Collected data
+-------+
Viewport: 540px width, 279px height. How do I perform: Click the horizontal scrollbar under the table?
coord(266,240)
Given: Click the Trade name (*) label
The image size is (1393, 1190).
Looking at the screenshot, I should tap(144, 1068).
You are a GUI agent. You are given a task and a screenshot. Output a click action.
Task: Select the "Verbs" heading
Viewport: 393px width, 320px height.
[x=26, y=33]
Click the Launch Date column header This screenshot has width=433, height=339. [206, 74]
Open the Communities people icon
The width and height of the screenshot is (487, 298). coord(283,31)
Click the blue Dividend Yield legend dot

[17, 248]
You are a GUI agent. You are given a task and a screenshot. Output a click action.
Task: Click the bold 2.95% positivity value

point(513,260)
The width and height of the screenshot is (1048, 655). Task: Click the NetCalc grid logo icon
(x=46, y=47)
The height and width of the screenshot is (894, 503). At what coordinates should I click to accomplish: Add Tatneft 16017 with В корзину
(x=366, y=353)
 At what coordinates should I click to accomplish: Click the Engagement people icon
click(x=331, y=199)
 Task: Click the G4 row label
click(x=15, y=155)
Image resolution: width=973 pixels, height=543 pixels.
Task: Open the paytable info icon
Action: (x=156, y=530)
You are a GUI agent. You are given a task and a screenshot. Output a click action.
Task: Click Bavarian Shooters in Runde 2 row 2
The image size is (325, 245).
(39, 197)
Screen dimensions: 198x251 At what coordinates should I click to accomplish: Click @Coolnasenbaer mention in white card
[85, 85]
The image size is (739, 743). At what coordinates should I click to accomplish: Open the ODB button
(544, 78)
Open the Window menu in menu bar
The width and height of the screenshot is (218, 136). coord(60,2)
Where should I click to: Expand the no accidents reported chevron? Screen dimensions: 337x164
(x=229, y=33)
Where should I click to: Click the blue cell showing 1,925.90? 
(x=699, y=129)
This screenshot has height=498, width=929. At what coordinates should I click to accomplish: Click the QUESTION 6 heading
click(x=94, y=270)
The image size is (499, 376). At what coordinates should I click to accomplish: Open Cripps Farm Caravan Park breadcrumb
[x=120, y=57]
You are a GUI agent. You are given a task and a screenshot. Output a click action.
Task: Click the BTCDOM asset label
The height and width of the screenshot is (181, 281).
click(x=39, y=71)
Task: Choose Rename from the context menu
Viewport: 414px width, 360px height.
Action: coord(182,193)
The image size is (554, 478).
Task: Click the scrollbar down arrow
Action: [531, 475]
+-------+
▶ EXERCISE BRIEF
Set the lines down exactly as they stand, beginning at the one that contains "Task: Click the BTCDOM asset label" and stopping after the last line of the entries above.

▶ SOLUTION TO THIS PROBLEM
Task: Click the BTCDOM asset label
The height and width of the screenshot is (181, 281).
click(x=39, y=71)
Task: Choose Rename from the context menu
Viewport: 414px width, 360px height.
Action: coord(182,193)
The image size is (554, 478).
Task: Click the scrollbar down arrow
Action: [531, 475]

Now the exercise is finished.